Добужинский не такой уж великолепный рисовальщик, как, скажем, тот же Сомов, но он привлекает сюжетами, в которых проглядывает его мироощущение филантропа. Юмор очень тонок.

Например: ночь, идет человек, склоняясь от ветра, а в ярком окне парикмахерской – два манекена, такие пугающие рожи. Еще он любил изображать милый небольшой дворянский особнячок на фоне огромных заводских или доходных домов, и во всем – такая тонкость и изыск темы.

—Подруга, которая просит меня о твоей книжке, вовсе не девочка, она уже бабушка, (через 2 мес. будет 64 года). Я, конечно, немного с иронией написала о ней, потому, что сама на такие просьбы не решилась бы.
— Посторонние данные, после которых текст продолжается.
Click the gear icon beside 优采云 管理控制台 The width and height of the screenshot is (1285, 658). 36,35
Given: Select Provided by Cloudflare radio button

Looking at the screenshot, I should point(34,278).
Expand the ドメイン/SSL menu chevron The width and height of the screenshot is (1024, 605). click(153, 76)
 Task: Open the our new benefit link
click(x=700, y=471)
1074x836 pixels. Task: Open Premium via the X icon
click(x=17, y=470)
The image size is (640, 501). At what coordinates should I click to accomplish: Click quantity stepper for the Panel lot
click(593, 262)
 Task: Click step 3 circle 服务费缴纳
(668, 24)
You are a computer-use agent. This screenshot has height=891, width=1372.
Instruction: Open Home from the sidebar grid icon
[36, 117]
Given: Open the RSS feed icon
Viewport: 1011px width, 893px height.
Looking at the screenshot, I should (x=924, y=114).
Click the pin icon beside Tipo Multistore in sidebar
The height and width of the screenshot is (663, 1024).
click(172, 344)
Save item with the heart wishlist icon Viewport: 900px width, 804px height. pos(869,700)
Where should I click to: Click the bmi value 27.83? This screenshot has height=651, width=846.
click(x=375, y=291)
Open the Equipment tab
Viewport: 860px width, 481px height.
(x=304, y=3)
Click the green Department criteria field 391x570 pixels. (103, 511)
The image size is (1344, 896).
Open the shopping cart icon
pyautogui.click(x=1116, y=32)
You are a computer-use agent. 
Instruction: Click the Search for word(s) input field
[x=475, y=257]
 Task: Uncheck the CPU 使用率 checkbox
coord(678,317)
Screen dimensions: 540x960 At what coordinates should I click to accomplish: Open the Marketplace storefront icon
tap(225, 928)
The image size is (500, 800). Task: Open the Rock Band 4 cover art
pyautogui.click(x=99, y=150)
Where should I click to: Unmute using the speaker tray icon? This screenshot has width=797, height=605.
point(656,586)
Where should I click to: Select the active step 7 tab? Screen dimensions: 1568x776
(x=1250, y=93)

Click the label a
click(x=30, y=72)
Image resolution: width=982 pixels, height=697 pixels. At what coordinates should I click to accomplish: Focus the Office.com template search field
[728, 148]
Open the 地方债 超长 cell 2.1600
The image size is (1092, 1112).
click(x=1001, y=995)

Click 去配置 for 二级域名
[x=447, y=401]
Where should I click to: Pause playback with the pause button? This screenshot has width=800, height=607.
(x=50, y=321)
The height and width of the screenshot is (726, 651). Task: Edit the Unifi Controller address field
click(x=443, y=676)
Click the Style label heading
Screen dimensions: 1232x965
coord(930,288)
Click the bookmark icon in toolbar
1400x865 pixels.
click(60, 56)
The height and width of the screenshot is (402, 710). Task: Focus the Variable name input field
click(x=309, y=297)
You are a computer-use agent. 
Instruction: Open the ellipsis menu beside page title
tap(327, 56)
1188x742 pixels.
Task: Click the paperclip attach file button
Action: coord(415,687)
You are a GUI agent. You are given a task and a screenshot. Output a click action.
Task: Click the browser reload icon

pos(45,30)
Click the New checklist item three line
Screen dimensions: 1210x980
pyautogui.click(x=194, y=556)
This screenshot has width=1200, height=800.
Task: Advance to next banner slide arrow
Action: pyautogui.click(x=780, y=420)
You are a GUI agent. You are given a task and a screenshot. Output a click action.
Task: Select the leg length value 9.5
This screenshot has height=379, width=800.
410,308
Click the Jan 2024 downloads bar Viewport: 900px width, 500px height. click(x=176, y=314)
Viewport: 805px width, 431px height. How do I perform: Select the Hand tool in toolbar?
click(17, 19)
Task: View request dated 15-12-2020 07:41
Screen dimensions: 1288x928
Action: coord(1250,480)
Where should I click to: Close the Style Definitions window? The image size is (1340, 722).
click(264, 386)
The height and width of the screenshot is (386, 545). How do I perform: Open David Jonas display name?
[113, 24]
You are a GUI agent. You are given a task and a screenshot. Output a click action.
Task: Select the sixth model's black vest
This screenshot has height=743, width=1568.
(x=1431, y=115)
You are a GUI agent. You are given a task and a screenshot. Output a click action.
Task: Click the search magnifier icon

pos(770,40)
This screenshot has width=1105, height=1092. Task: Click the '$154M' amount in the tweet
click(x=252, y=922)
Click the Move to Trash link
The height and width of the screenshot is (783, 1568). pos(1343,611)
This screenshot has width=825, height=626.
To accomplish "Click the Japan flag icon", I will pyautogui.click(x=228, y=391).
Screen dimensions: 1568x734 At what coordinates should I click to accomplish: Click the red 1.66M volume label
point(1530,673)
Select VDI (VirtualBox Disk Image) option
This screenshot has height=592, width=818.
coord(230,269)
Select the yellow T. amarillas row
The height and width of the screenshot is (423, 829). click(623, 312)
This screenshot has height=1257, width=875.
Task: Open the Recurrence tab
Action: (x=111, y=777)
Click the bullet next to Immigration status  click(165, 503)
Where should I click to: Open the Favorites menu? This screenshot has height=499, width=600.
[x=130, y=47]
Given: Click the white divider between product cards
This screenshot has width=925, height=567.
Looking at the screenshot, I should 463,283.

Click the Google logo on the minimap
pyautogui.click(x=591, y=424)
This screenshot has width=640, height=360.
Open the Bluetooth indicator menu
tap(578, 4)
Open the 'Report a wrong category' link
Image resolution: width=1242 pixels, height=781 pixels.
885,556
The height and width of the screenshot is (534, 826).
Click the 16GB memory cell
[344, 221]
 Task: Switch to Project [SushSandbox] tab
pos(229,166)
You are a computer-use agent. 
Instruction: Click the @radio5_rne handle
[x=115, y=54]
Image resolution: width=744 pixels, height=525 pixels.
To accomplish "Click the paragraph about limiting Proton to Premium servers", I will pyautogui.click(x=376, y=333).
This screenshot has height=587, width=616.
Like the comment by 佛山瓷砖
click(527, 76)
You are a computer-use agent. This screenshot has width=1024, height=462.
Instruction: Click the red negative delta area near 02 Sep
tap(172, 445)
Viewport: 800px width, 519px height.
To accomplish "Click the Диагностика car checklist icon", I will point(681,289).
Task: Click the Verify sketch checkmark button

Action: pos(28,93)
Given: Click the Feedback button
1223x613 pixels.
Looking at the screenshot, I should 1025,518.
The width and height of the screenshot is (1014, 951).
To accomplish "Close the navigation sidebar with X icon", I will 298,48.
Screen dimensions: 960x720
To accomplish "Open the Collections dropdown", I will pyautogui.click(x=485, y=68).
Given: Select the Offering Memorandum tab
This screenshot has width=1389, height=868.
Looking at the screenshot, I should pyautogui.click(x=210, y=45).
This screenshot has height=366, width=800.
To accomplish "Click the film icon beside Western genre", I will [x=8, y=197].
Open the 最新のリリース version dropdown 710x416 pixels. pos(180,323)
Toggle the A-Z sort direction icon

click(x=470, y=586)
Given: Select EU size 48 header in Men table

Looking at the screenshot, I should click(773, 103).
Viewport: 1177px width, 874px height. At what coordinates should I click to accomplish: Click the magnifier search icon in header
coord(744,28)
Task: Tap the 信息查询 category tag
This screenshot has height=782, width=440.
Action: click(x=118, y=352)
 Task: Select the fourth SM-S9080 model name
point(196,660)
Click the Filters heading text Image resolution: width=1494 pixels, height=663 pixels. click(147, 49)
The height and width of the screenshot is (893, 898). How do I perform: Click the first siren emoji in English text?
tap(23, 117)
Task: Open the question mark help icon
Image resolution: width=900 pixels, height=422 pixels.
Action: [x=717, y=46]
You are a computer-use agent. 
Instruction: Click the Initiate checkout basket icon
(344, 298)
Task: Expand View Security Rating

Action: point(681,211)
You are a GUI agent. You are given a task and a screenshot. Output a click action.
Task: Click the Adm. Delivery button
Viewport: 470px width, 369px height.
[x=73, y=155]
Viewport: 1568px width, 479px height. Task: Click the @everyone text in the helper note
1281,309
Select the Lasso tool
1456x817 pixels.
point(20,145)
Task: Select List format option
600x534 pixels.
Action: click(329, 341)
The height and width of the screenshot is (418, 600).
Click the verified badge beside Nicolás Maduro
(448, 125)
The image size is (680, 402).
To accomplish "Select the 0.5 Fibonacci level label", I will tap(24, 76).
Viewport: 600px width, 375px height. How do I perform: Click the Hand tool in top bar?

Она мне очень нравится, я даже восхищаюсь ею: как в таком возрасте можно сохранить ощущение жизни?! Но отношусь к ней как садовник: любуюсь розой, но стараюсь не наткнуться на шипы. Подарю книгу ей с радостью, т.к. она совершенно искренне восторгалась, восхищалась, и вообще – большой ценитель.

Другая моя даже еще более близкая подруга, посмотрев альбом, сказала: -Мне бы очень хотелось иметь такой у себя, но не стоит обременять человека, лучше я буду приходить к вам и смотреть. (Я тоже никогда никого ни о чем не прошу).

—Спасибо за признание моего таланта быть и есть женщиной. Да, это то — что доставляет радость и удовлетворение от себя любимой.

Недавно купила потрясающую шляпку замшевую – шлем-берет. Я в ней такая стильная, ну просто класс! Меня сестра повела к своему врачу, и когда мы уходили, врач говорит: «Вы в следующий раз, когда придете, то не стойте под дверью, загляните ко мне заранее, я не могу допустить, чтобы доцент стояла в очереди!»

Сестричка чуть не задохнулась от злости: «и тут она – первая!».

Я ей говорю: «Успокойся, все это из-за шляпки».

—Глядя на образы женщин, которых ты рисуешь, можно сказать, что все они слегка напоминают Тату: часто блондиночки с пухлыми губками и маленьким носиком. Даже в последней картинке, что ты прислал по и-нету – позы и фигурки девчонок – это рисунок с натуры, когда Тате было 20 лет… точно-точно… Возможно, еще не зная меня, ты уже чувствовал, что что-то подобное в природе есть, существует и ждет, когда ты приблизишься… И все же, рисунок с конкретным адресом будет затмевать все остальное, я в этом уверенна. Это не значит, что все другое будет менее талантливо, но он будет окрашен чувством, будет выделяться (я вовсе не настаиваю, это я так… мечтаю… предполагаю…).

—Мишенька! Я тоже живу с удивительным ощущением, что проживаю сразу две жизни. В одной – мама… сынишка… работа…ученики…, в другой – ты и мои мысленные монологи и диалоги с тобой… мои нежные чувства. И если б не было Львова и Ялты, все это казалось бы странным. Я не задумываюсь: почему так? Ведь невозможно объяснить запах моря, свет солнца, форму цветка. Я могу лишь наслаждаться этим.

— Да, я сижу дома, но никого не кликаю, если и кликаю и умоляю, то только тебя. Целую нежно-нежно своего дорогого котеночка – Тата.